02-22-2018 04:10 PM - edited 02-22-2018 04:50 PM
Could someone give me a reality check on how fast the Vivado tool chain is expected to run? I mean the entire Synthesis, Implementation, Generate Bitstream sequence.
Here's what I get on a simple "hello world" design involving a single top.v with a simple 40-bit counter, sending 8 outputs to pins, no additional IP, targeting a CMod A7-35. I am using pretty much out-of-the-box settings in Vivado, so far as I am aware.
If I make a minor change to top.v, then click on "Generate Bitstream", this invokes the entire chain (no surprise), which takes a total of over 3 minutes to run, using 100% of one CPU, and sometimes up to an additional 50% of another.
Windows 7, on AMD Phenom 6 core CPU with 8G or RAM. There does not seem to be undue memory paging and not all that much disk activity in general, so this seems to be CPU bound.
Is this normal? Or am I unknowingly asking it to go particularly slow somehow?
02-22-2018 04:32 PM
@gwideman Before I answer, let me ask a couple questions.
Are you coming from a software development background? Are you comparing Vivado with say, MS Visual Studio?

---

WHAT YOU SHOULD DO:
From the Vivado speed thread, reproduce word for word the part that opens with the words containing "02-22-2018 04:10 PM" and closes with "be CPU bound.".

SUPPLIED INFORMATION:
---

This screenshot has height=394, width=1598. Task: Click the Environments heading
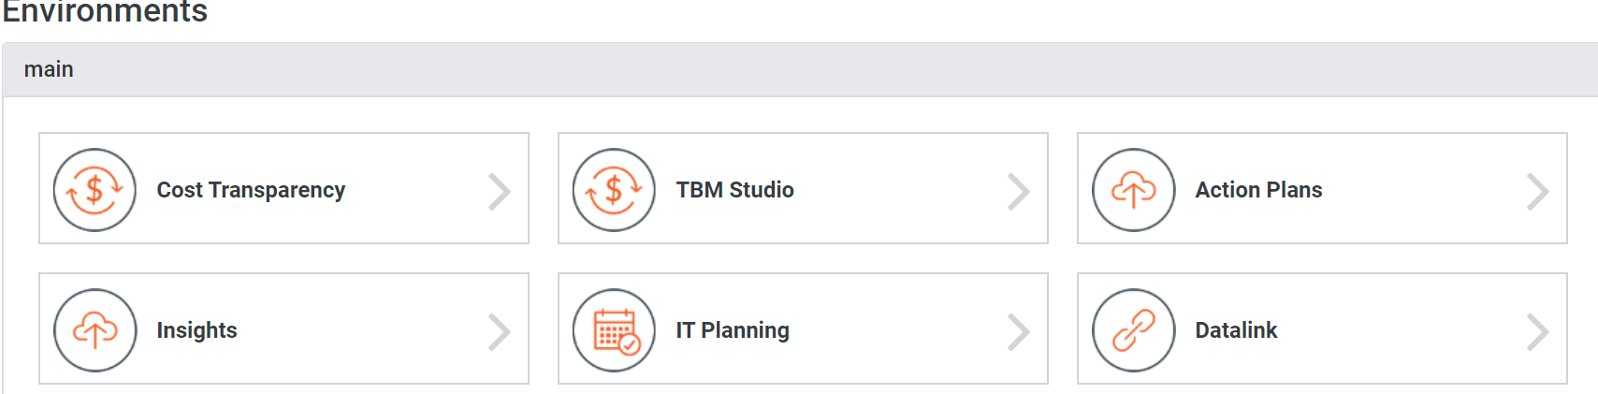pyautogui.click(x=104, y=11)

---

ANSWER TO THIS TASK:
02-22-2018 04:10 PM - edited 02-22-2018 04:50 PM
Could someone give me a reality check on how fast the Vivado tool chain is expected to run? I mean the entire Synthesis, Implementation, Generate Bitstream sequence.
Here's what I get on a simple "hello world" design involving a single top.v with a simple 40-bit counter, sending 8 outputs to pins, no additional IP, targeting a CMod A7-35. I am using pretty much out-of-the-box settings in Vivado, so far as I am aware.
If I make a minor change to top.v, then click on "Generate Bitstream", this invokes the entire chain (no surprise), which takes a total of over 3 minutes to run, using 100% of one CPU, and sometimes up to an additional 50% of another.
Windows 7, on AMD Phenom 6 core CPU with 8G or RAM. There does not seem to be undue memory paging and not all that much disk activity in general, so this seems to be CPU bound.